Makale özeti ve diğer detaylar.
Devletlerin uluslararası ve iç siyasete ilişkin uygulamaları, tehditlerin ve fırsatların yönetilebilmesiyle yakından ilgilidir. Bu yüzden hem ulusal hem de uluslararası politikaların uygulanmasında etkili bir söyleme de ihtiyaç duyulmaktadır. Bu kapsamda, geride kalan yüzyılın güvenlik tarihinin önemli aktörlerinden Amerika Birleşik Devletleri de izlediği güvenlik siyasetinde bir dizi söylem ve pratik geliştirmiştir. Bu çerçevede, güvenlik söz konusu olduğunda Amerikan yaklaşımının hem yumuşak hem de sert söylemleri kullanageldiği; hatta savaşa varan müdahalelerden de çekinmediği dikkat çekmektedir.Bu çalışmada bir yandan Amerikan güvenlik yaklaşımının tarihsel gelişim seyri içinde ne tür bir değişim ve dönüşüme uğradığı incelenirken; öte yandan bu süreçte gerçekleşen söylem-eylem paralelliği de irdelenmektedir.

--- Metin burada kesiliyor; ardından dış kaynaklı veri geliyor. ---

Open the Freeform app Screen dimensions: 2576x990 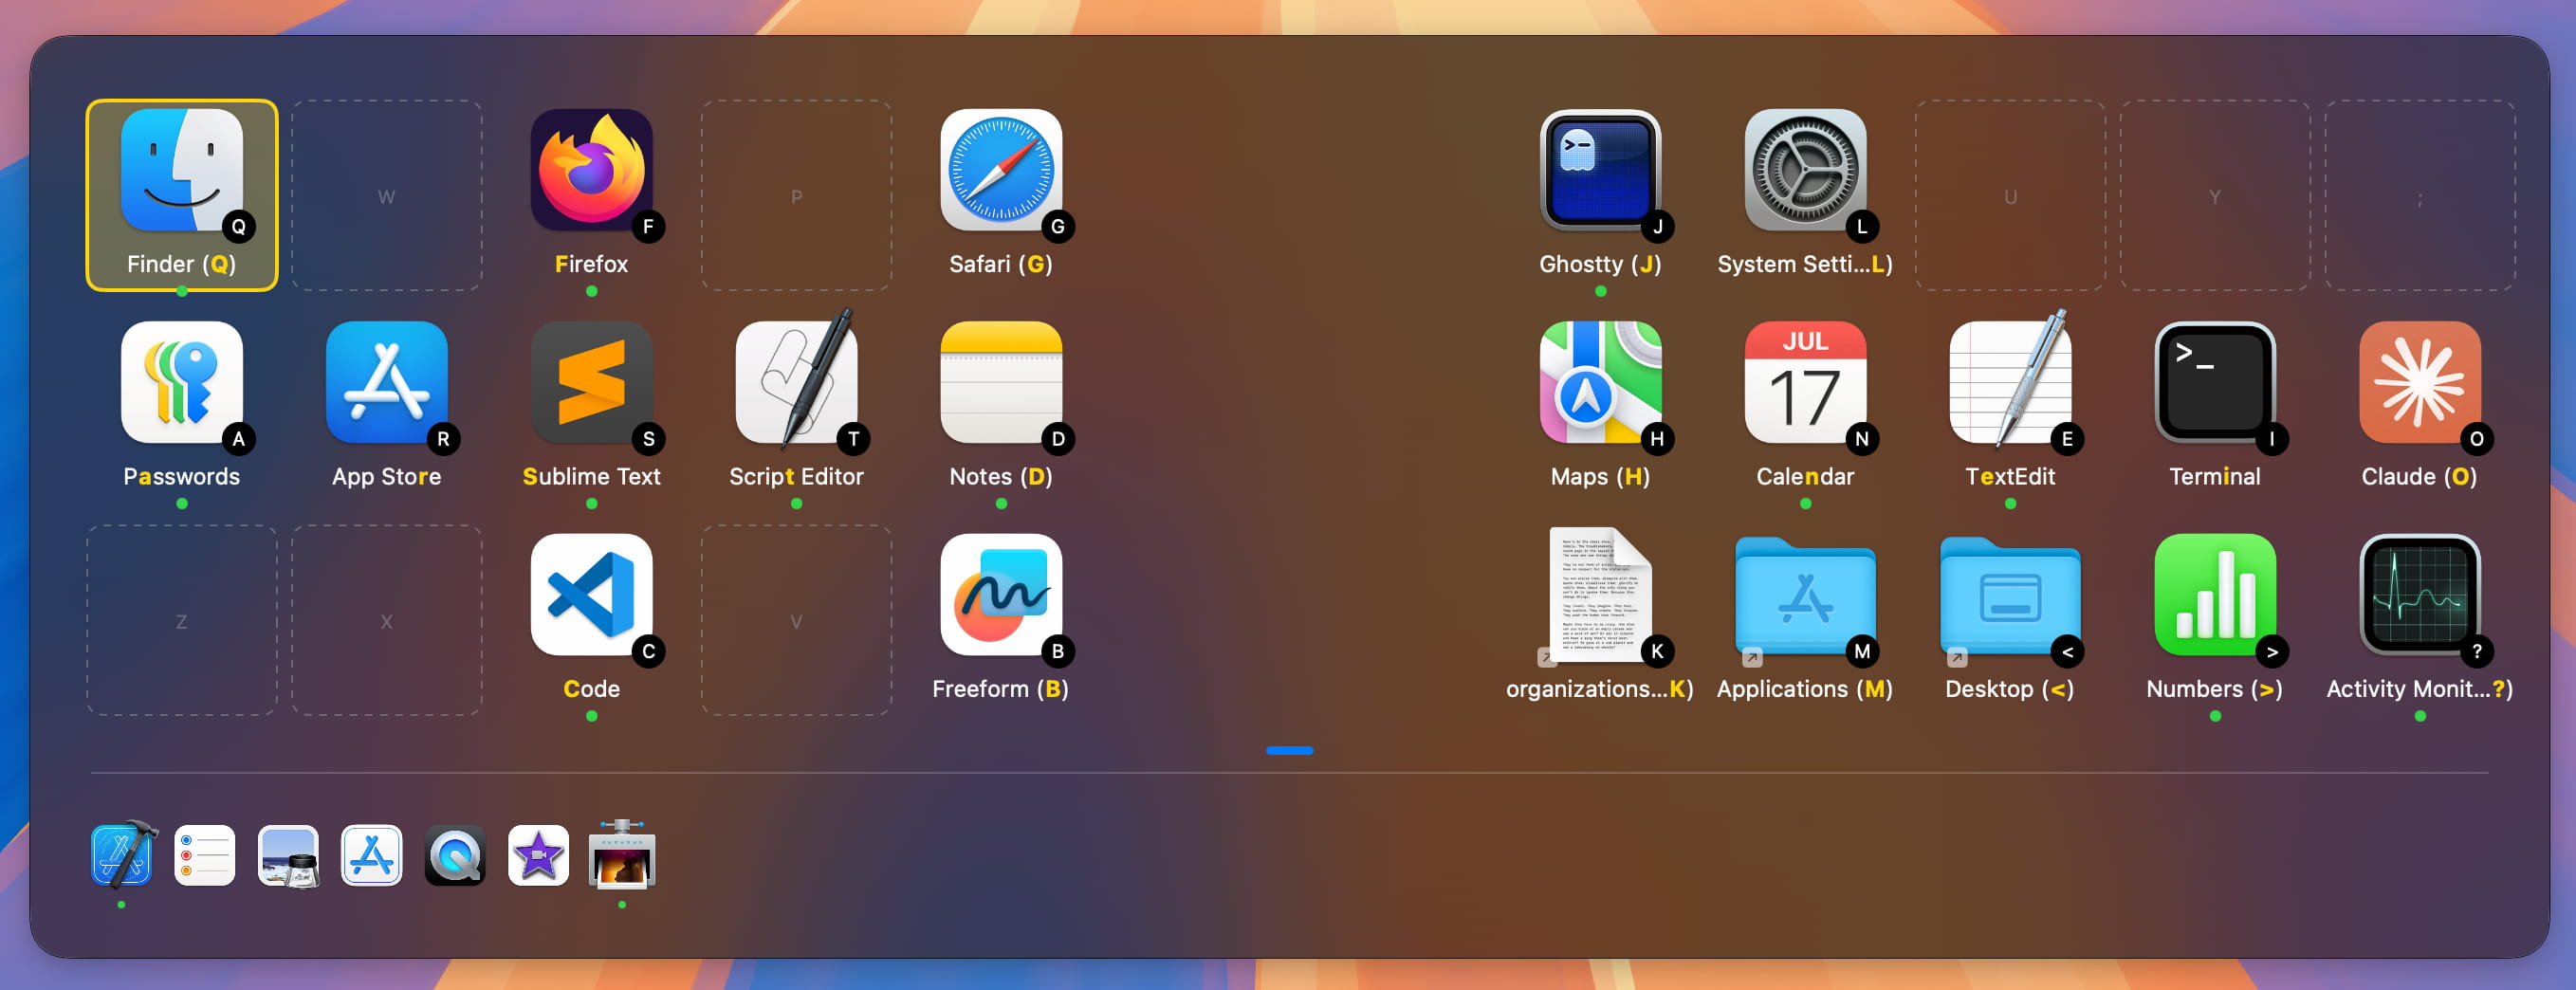pos(1000,595)
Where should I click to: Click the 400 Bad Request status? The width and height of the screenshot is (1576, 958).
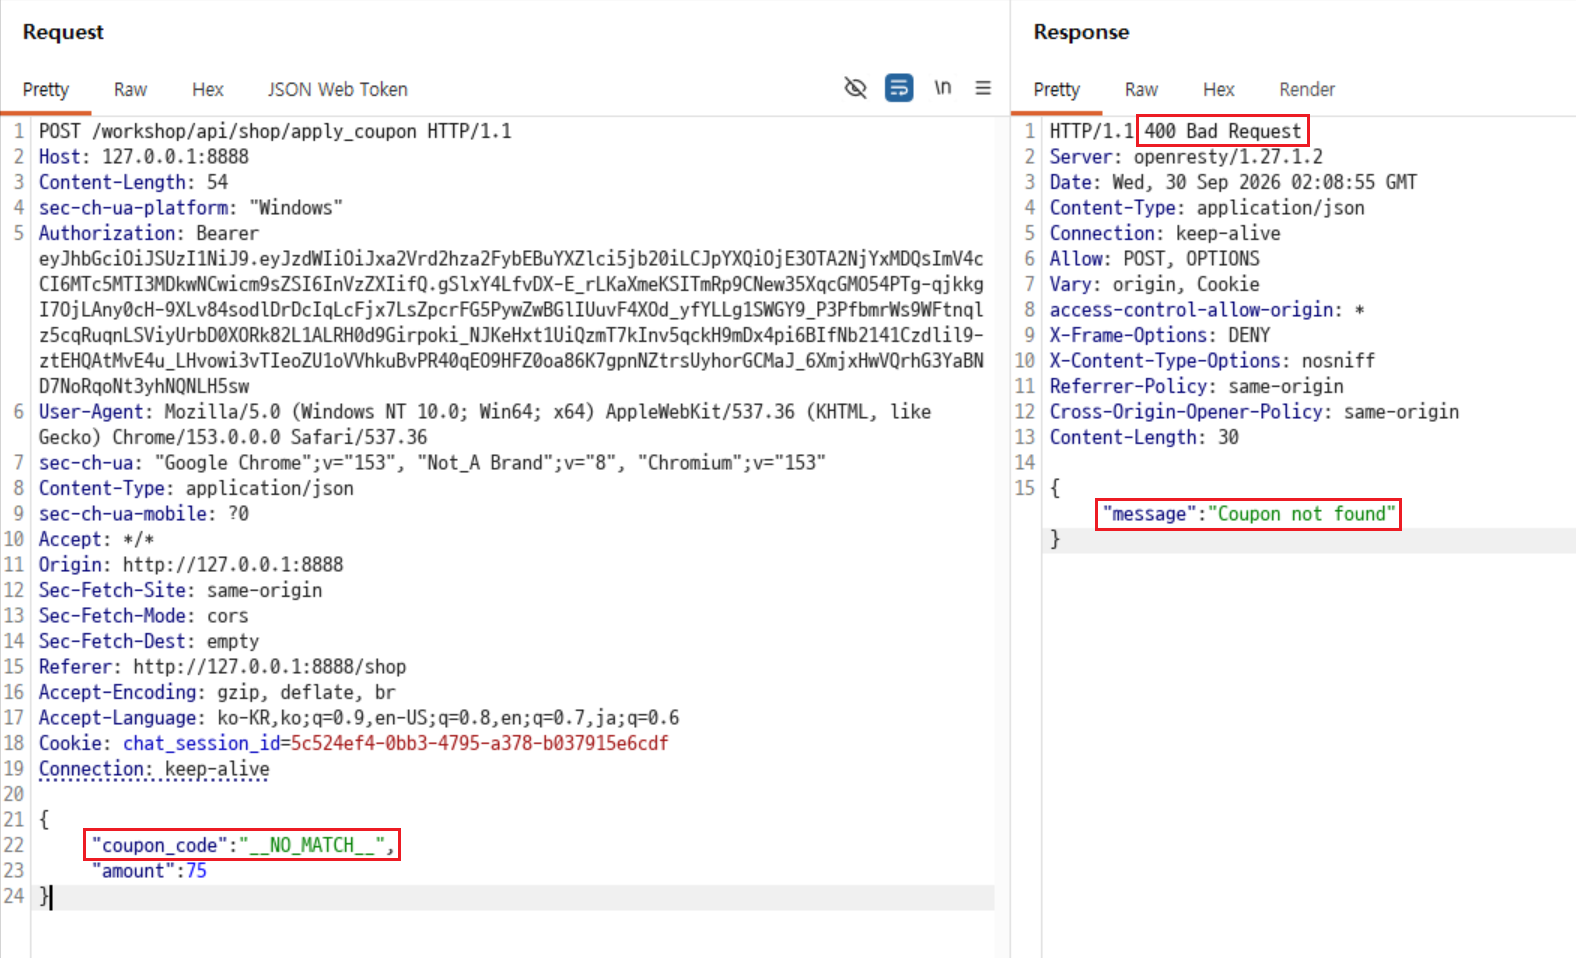[1223, 131]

The practices of foreign and domestic politics carried out by countries are closely related with their capacities to conduct risks and to utilize opportunities. That is why an effective discourse is needed for managing international and domestic affairs. In this context, the United States as an important player in the history of the past century has also developed a series of discourse and practices. When it comes to security, American approach considerably engages in both soft and hard discourses, moreover, never hesitates to make an interference even if it causes to war. In this article, while it is analysed how American security approach transformed in the course of time, on one hand, the related discourse in this context is scrutinized on the other hand.